** Work request **
Retype every entry word for word.

** Supplied data **
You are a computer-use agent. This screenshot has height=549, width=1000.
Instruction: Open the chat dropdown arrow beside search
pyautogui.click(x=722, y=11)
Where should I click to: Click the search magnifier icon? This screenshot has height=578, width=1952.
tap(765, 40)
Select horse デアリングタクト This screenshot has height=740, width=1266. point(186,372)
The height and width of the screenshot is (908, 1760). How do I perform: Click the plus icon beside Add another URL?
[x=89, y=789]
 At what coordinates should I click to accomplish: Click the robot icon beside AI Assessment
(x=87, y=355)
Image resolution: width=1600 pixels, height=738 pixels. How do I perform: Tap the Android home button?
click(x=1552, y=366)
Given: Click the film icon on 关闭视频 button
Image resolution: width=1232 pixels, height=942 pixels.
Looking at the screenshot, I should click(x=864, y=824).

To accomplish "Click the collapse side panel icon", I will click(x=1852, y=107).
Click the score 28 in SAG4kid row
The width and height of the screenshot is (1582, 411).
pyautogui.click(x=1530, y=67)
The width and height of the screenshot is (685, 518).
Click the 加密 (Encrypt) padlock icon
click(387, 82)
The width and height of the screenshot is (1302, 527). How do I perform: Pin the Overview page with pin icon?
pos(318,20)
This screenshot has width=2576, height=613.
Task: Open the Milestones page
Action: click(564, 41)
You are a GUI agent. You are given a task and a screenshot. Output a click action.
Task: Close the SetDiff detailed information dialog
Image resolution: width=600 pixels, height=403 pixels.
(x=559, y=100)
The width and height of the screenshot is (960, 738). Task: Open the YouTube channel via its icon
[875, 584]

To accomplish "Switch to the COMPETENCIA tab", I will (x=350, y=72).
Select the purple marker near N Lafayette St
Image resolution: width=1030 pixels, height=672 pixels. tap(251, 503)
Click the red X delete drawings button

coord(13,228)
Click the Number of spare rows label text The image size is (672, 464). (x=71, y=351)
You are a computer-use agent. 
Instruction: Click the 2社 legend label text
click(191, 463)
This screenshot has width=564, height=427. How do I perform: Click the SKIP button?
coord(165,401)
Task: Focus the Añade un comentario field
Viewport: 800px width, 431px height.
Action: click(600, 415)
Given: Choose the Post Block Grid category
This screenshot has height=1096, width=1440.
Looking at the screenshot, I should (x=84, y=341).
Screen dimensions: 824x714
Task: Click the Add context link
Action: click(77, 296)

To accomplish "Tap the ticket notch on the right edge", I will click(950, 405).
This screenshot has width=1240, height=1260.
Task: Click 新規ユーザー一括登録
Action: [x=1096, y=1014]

** Answer to this exercise **
You are a computer-use agent. This screenshot has height=549, width=1000.
Instruction: Open the chat dropdown arrow beside search
pyautogui.click(x=722, y=11)
Where should I click to: Click the search magnifier icon? This screenshot has height=578, width=1952.
tap(765, 40)
Select horse デアリングタクト This screenshot has height=740, width=1266. point(186,372)
The height and width of the screenshot is (908, 1760). How do I perform: Click the plus icon beside Add another URL?
[x=89, y=789]
 At what coordinates should I click to accomplish: Click the robot icon beside AI Assessment
(x=87, y=355)
Image resolution: width=1600 pixels, height=738 pixels. How do I perform: Tap the Android home button?
click(x=1552, y=366)
Given: Click the film icon on 关闭视频 button
Image resolution: width=1232 pixels, height=942 pixels.
Looking at the screenshot, I should click(x=864, y=824).

To accomplish "Click the collapse side panel icon", I will click(x=1852, y=107).
Click the score 28 in SAG4kid row
The width and height of the screenshot is (1582, 411).
pyautogui.click(x=1530, y=67)
The width and height of the screenshot is (685, 518).
Click the 加密 (Encrypt) padlock icon
click(387, 82)
The width and height of the screenshot is (1302, 527). How do I perform: Pin the Overview page with pin icon?
pos(318,20)
This screenshot has width=2576, height=613.
Task: Open the Milestones page
Action: click(564, 41)
You are a GUI agent. You are given a task and a screenshot. Output a click action.
Task: Close the SetDiff detailed information dialog
Image resolution: width=600 pixels, height=403 pixels.
(x=559, y=100)
The width and height of the screenshot is (960, 738). Task: Open the YouTube channel via its icon
[875, 584]

To accomplish "Switch to the COMPETENCIA tab", I will (x=350, y=72).
Select the purple marker near N Lafayette St
Image resolution: width=1030 pixels, height=672 pixels. tap(251, 503)
Click the red X delete drawings button

coord(13,228)
Click the Number of spare rows label text The image size is (672, 464). (x=71, y=351)
You are a computer-use agent. 
Instruction: Click the 2社 legend label text
click(191, 463)
This screenshot has width=564, height=427. How do I perform: Click the SKIP button?
coord(165,401)
Task: Focus the Añade un comentario field
Viewport: 800px width, 431px height.
Action: click(600, 415)
Given: Choose the Post Block Grid category
This screenshot has height=1096, width=1440.
Looking at the screenshot, I should (x=84, y=341).
Screen dimensions: 824x714
Task: Click the Add context link
Action: click(77, 296)

To accomplish "Tap the ticket notch on the right edge", I will click(950, 405).
This screenshot has width=1240, height=1260.
Task: Click 新規ユーザー一括登録
Action: [x=1096, y=1014]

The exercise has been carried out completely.